I had issues with very basic principles while using pointers. I have a Vec<Agents>, but every single Agent wats to have a link to the parent Vec also. I made it work with weak links. Luckily I found this excellent page in the Rust Book that perfectly describes this issue. You get a stack overflow, a reference cycle, if a child references it’s own parent with just a Rc. Thanks to the Weak link, that is blind until it’s upgraded, you get the structure working. But if you than want to use it for mutation, you still can’t use a already used reference, so you have to hack around it like I did with cloning the whole state and using only its links that way. This can be seen in the example from my old code bellow with my original comments that I left there for future me.

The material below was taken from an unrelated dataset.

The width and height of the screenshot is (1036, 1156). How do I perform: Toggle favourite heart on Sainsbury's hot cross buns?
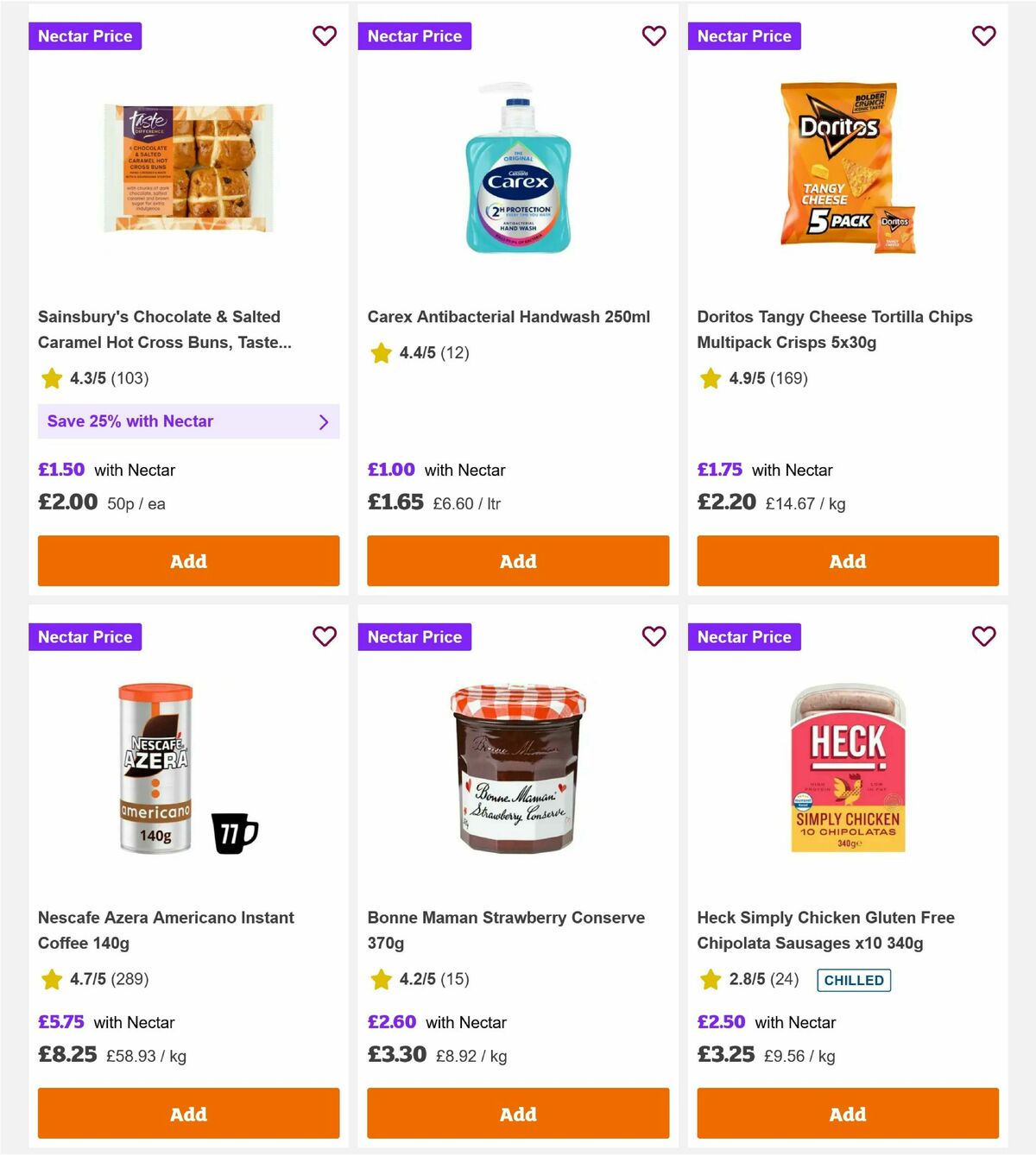(324, 36)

This later version was made with Arc<Mutex<World>> for the parent and you can just clone it to the Agents. But the proper single-thread code was with Rc<RefCell<World>> for the parent and through Rc::downgrade(world) you store it in the agents as Weak<RefCell<World>>. That’s why in this example, you access the links with just .lock(). In the single-thread case you have to use .borrow() and .borrow_mut() when working from the parent (World). And prepend it with .upgrade() when working from inside the child (Agent). It’s ironic that the single-thread syntax is a little more complicated, but it is good to know both ways.

// regret: this still feels like a hack to me
// tag agents
let agents = world.lock().unwrap().agents.clone();
agents
    .iter()
    .enumerate()
    .for_each(|(index, agent)| agent.tag(index));

// ...

pub fn tag(&self, my_index: usize) {
    // this is a cloned self, so changes on it won't influence the real world!
    // only it's links or current state are useful
    if self.status == Status::Tagged {
        if let Some(target) = self.find_neighbor() {
            if self.announce_tag {
                println!("!!!! FOUND NEIGHBOR !!!!");
            }
            self.world_link.lock().unwrap().tag_agent(my_index, target);
        }
    };
}

So in the end the code works. I even attempted to make this multi-threaded version with Rayon, but without managing to get a performance improvement. Multi-thread is still difficult to do right.

A ray of light

Half a year passed and I was watching just another Rust YouTube video, not even a new one. But suddenly the lady started talking about exactly my issue above. Suddenly I felt like not a crazy person, but that this is possibly a common issue for many people. Here is the exact timestamp where she seams to talk about exactly this -> video.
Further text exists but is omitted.